Sebelum dan selama menggunakan obat Baquinor Forte, harap perhatikan hal-hal di bawah ini:

  • Waspadai penggunaan pada pasien dengan penyakit hati.
  • Hati-hati! Penggunaan pada anak -anak, wanita hamil dan menyusui masih belum terbukti efektifitas dan keamanannya.
  • Penggunaan obat ini pada wanita hamil dapat memberikan efek yang buruk pada janin.
  • Penggunaan obat ini dapat memicu terjadinya kejang dan menurunkan ambang kejang.
  • Penggunaan pada pasien berusia lebih dari 60 tahun dapat meningkatkan resiko tendonitis dan ruptur tendon.

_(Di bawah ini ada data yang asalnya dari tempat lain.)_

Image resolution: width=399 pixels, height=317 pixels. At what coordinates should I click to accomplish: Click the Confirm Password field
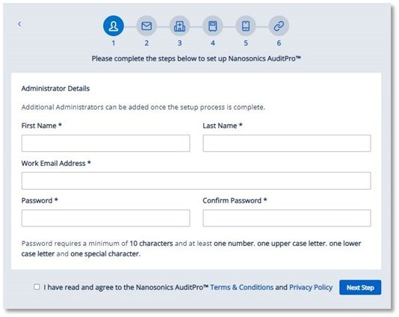point(287,218)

  • Penggunaan bersama dengan antasid atau suplemen zinc dapat menurunkan penyerapan ciprofloxacin pada saluran cerna.
  • Penggunaan bersama dengan susu atau produk kalsium dapat menurunkan kadar ciprofloxacin dalam darah hingga di bawah kadar yang dibutuhkan.
  • Penggunaan Baquinor Forte dalam dosis tinggi bersama NSAID dapat memicu terjadinya kejang.